--- Records for the exercise ---
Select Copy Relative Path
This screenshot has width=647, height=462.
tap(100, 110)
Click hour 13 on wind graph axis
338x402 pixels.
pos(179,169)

--- Problem description ---
Copy out every line of the rows above, reproducing each one verbatim.

--- Result for this exercise ---
Select Copy Relative Path
This screenshot has width=647, height=462.
tap(100, 110)
Click hour 13 on wind graph axis
338x402 pixels.
pos(179,169)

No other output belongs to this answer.